M. King Hubbert had it easy. He was proven right in just 15 years. As a geologist for Shell Oil, Hubbert predicted in the mid-1950’s that US lower-48 oil production would peak right around 1970. And he was right. Maybe not overly popular, but right. Now here we all are, trying to figure out when global oil production will (or did) peak. It’s a much tougher job. Like I said, Hubbert had it easy.

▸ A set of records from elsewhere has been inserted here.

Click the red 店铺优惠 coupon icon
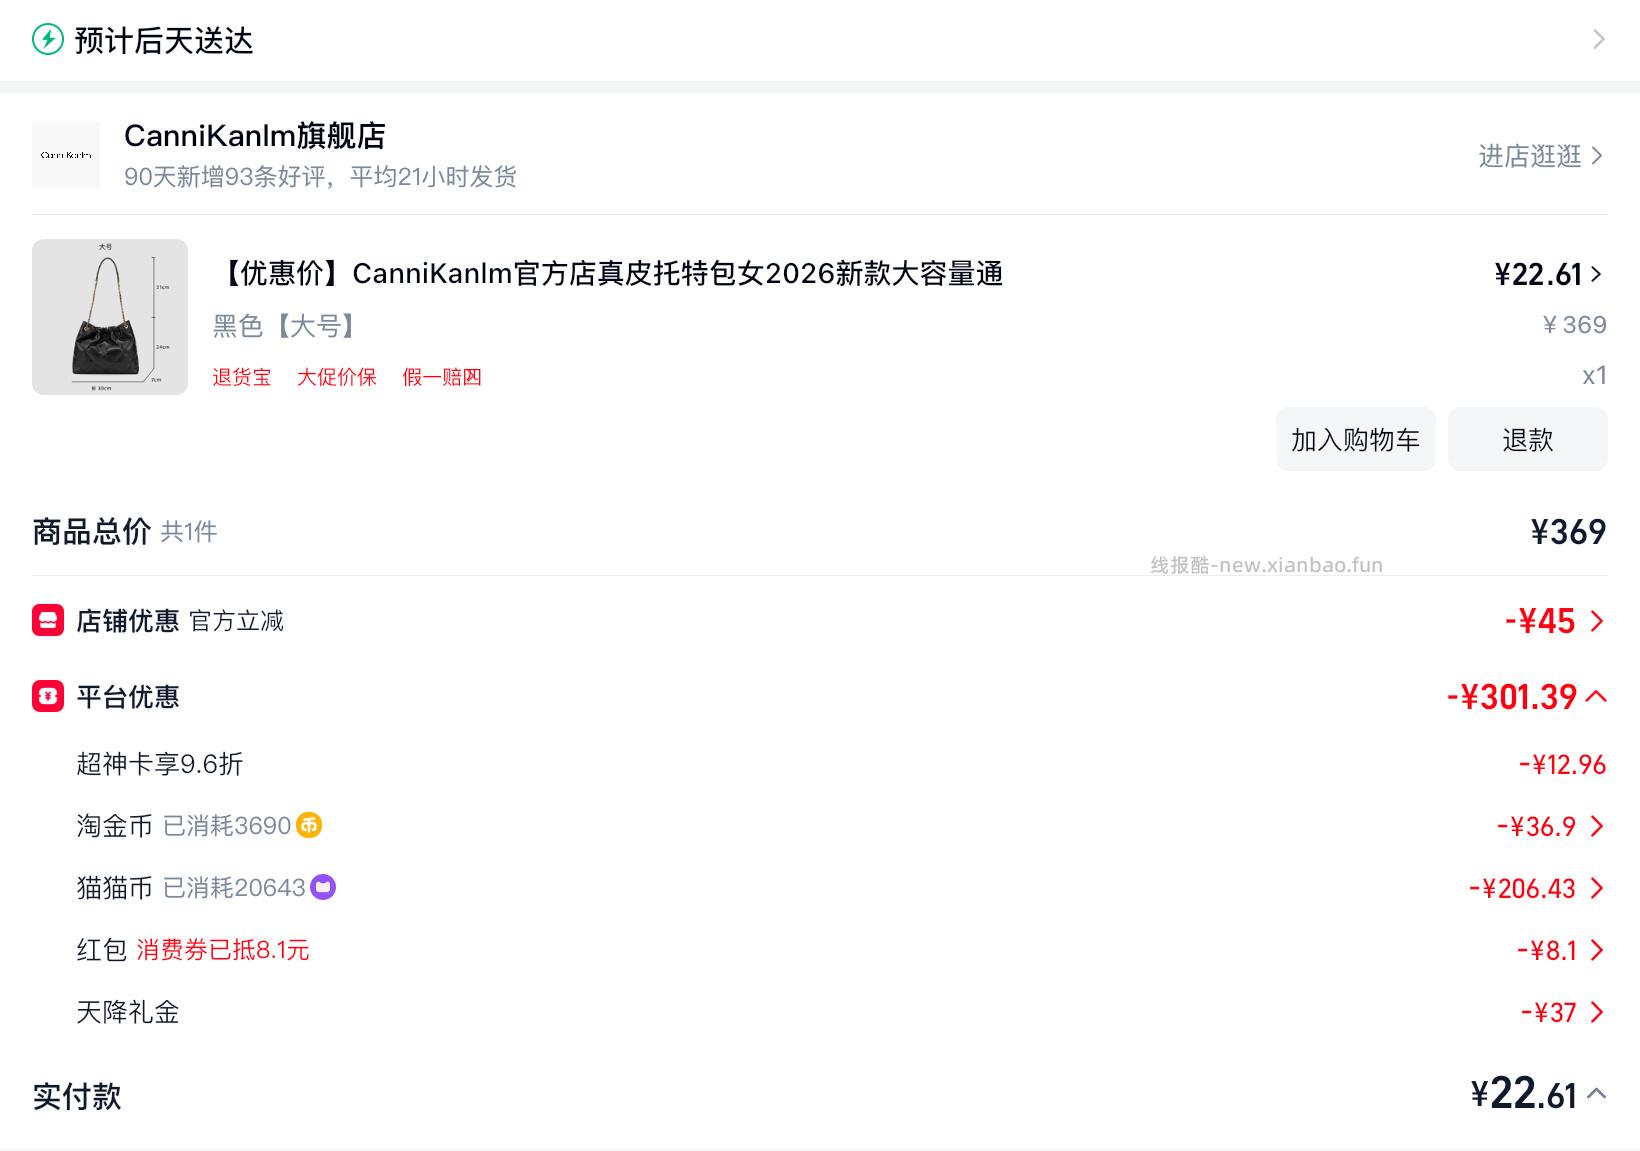Viewport: 1640px width, 1151px height. 46,621
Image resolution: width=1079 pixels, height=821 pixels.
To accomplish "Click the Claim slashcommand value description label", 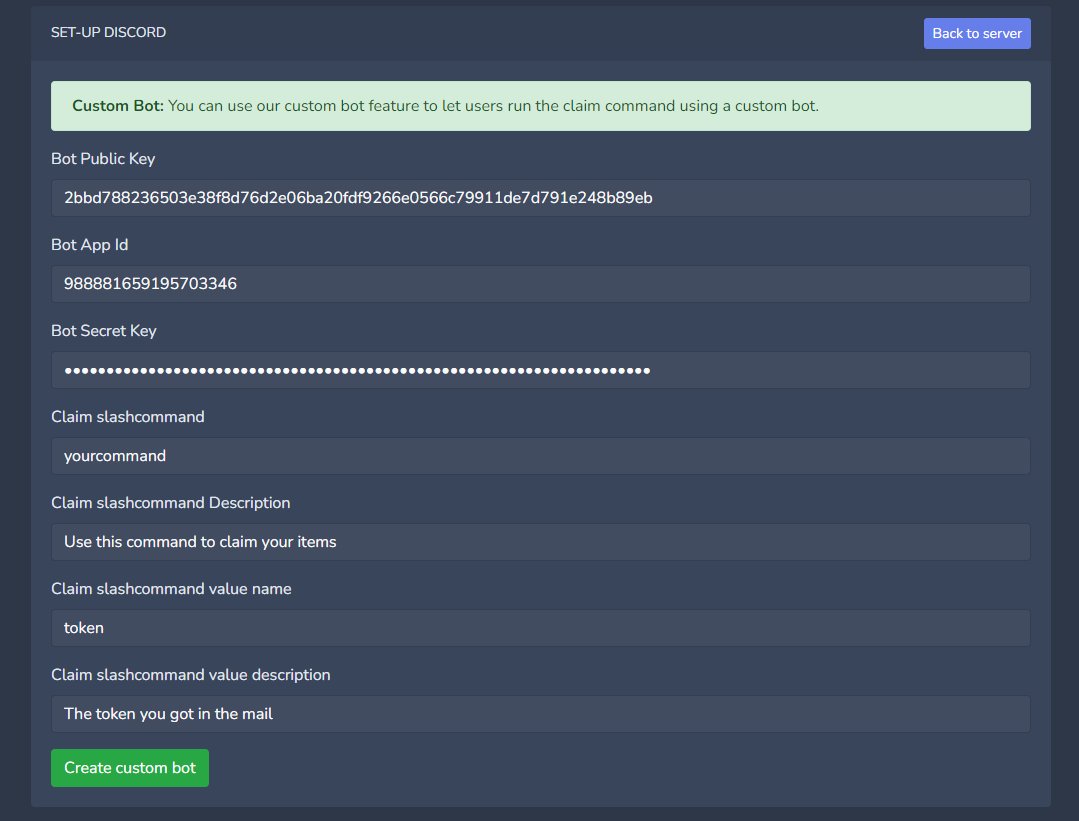I will [191, 675].
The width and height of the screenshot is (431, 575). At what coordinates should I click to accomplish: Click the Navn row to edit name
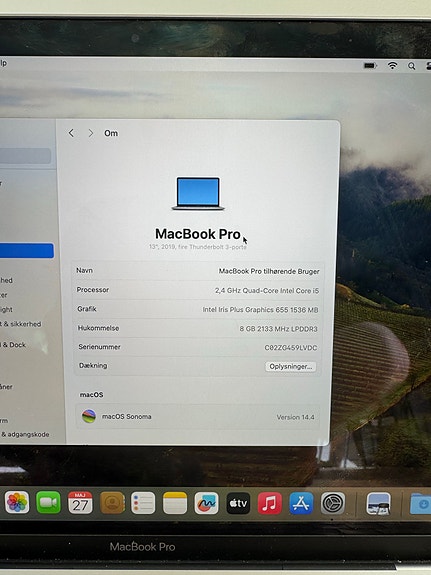click(197, 271)
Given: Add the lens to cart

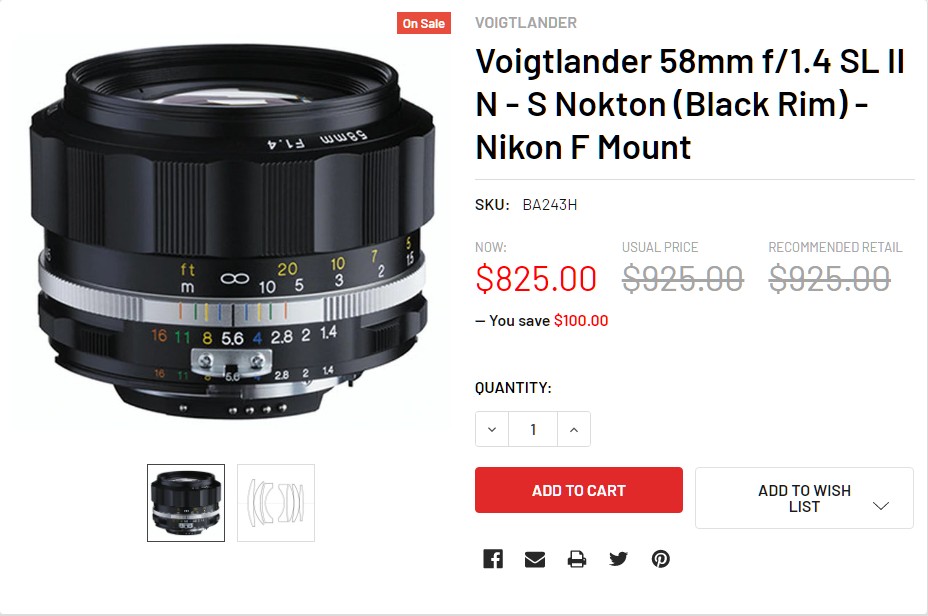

I often equate peak oil, and the crash that is predicted to follow, as being rather like a glacier that is very slowly crawling toward a small Alpine village. The glacier is moving down the mountain one meter a year. The village isn’t moving at all. So it’ll get there, it’ll just take time. Be patient. The glacier is still moving.

When people first read about peak oil, they get all excited and panicky, and then they wonder why everyone else isn’t all excited and panicky. Yeah, well, it’s not like that glacier has picked up any speed. And it never helps when there’s been a long history of mis-predictions when it comes to peak oil. Unlike predicting the peak of US oil production, there are simply too many variables when it comes to predicting the peak of global oil. And too many lies.

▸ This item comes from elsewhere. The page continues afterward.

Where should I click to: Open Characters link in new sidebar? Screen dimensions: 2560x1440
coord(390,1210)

It’s also too easy to look at the price of oil and see that as an indication of supply - and of the peak. If the price of oil drops, too many people see that as proof that peak oil is still far in our future. I see low oil prices as a factor that may hasten the peak as well as the fall predicted to follow that peak. But the price of oil is a lousy indicator of overall supply.

If the price of oil drops, oil products (like gasoline) get more affordable. People drive more, use more gasoline, and save less oil for later. As the price of oil drops, the incentive to search for more oil drops, as does the urgency to develop alternatives to that oil. It just ain’t worth it while oil is cheap, and it’s tough to do when it’s expensive.

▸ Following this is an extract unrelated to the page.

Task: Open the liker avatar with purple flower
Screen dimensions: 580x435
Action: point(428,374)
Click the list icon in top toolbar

In a perfect world, we would not be watching the price of oil at all, but we would have access to accurate global oil production data on a timely basis. In a perfect world, we would be able to monitor the world-wide flow of oil, to track the ebb and flow, and we would be able to see obvious trends in the supply of that oil all over the globe. In a perfect world, Snooki would not be a household name, entertainment sensation and media darling. Alas, we do not live in a perfect world.

And when the wind blows down off that mountain, the glacier chills the town. It’s that close.

Thursday, May 5, 2011

Kill your car?!

Well, maybe not quite yet. ABC Radio National host Robyn Williams posed the question the other day: “(Is this) the beginning of the end for cars?” Good question, Robyn. With gas prices going for all-time highs here in the U.S. this summer, I suspect more and more people might be waking up and taking a much harder look at that big hulking hunk of steel in their garage. But are the car’s days truly numbered?

Right around the turn of the the last century (1900), the automobile was still an experimental rich man’s toy. (And yeah, a toy for experimental rich men.) They were expensive and weird and uncommon until after World War One, and before that, seeing one was An Event. By the time we got through World War Two, the automobile was as much a part of the American Scene as Americans themselves. We became, in every way, a Car Culture. And we still are. But will that - could that - come to an end? Maybe later.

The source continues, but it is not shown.